(What is being asked) Set the entries below down again, please. Match them exactly.

Stored data
···
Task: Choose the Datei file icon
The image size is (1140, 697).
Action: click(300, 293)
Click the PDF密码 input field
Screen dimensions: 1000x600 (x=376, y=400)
···
(Solution for this problem)
Task: Choose the Datei file icon
The image size is (1140, 697).
Action: click(300, 293)
Click the PDF密码 input field
Screen dimensions: 1000x600 (x=376, y=400)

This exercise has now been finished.